本書に関しては素直に絶賛したい。
まだ学生だった頃に購入したのだが、内容の濃さと作者の語り口が非常に印象に残った。とにかく北欧三カ国の戦い方が渋すぎるのである。
と云うより涙が出てくる位、カワイソウなのだ。
2000機以上のソ連空軍をマトモに迎え撃つ事が出来る、フィンランド空軍の主力戦闘機ブリュスターバッファローは44機...。撃墜されたら山を越え国境を越え、人力で丁重に回収し再生する。機体が無理ならエンジンだけでも持って帰る。とか。
戦闘機を買う金が無いのでニシンの干物で物々交換した。とか。
敵の戦闘機も鹵獲したら当然使用し、入手可能な、ソ連、ドイツ、アメリカ、イタリア、フランスの機体を、あの手この手でゲットし戦力としたり...。とか。
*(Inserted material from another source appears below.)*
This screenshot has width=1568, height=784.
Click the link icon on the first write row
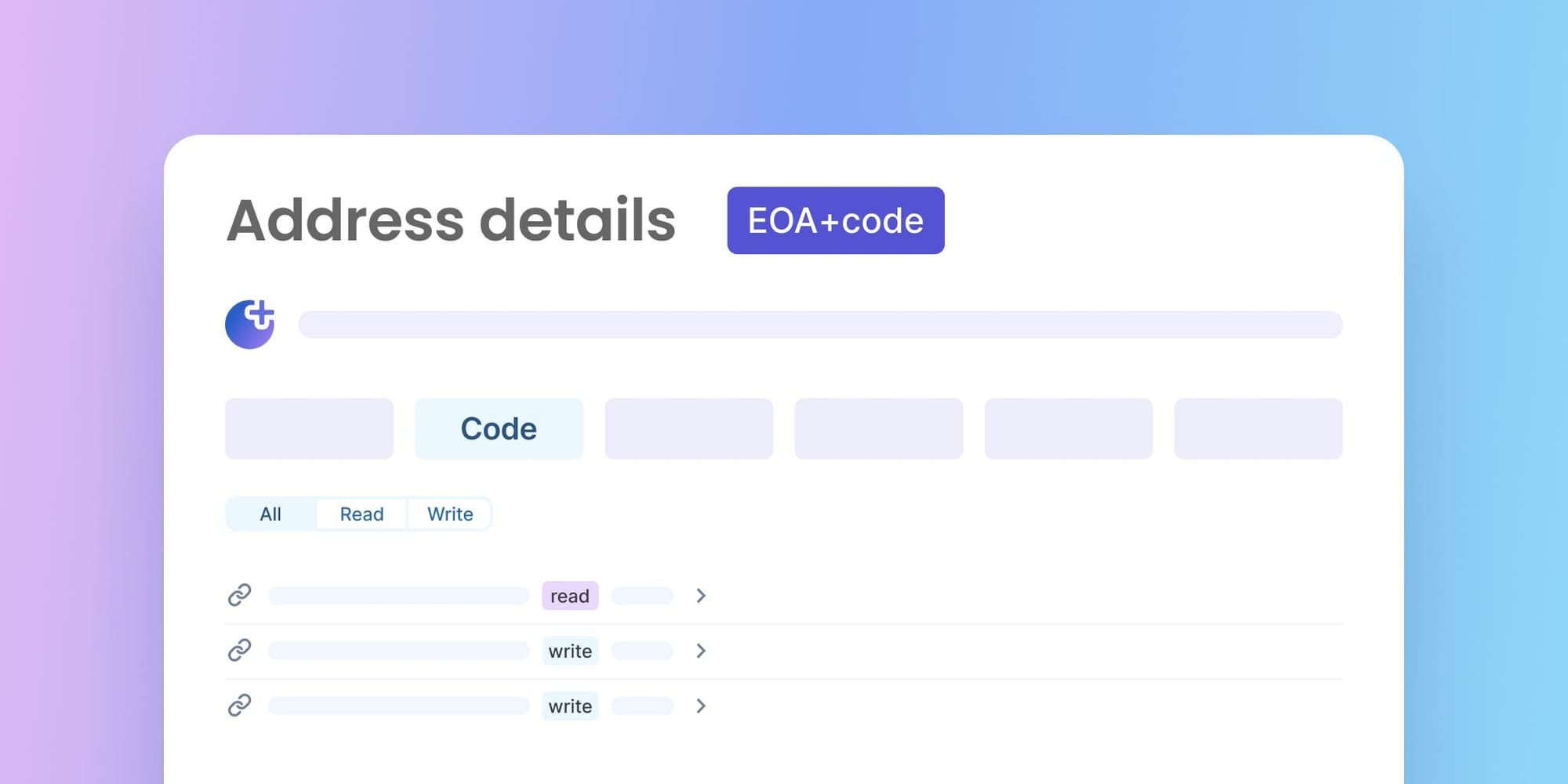coord(239,651)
戦闘機の設計図を『まる暗記』して持ち帰り、それを元に作った。とか。
とても、戦時中の一国家がやる様な事実とは思えない、数々のエピソードを読むとき、声を出して笑う事、電車の中で数回。
それでもフィンランド空軍は見事ソ連空軍を撃退するのである。
おいおい...凄すぎる。
そんな、最強と言っても良いフィンランドと北欧三空軍の涙と笑いの戦史。それが本書。もし入手可能なら是非一読を。100点。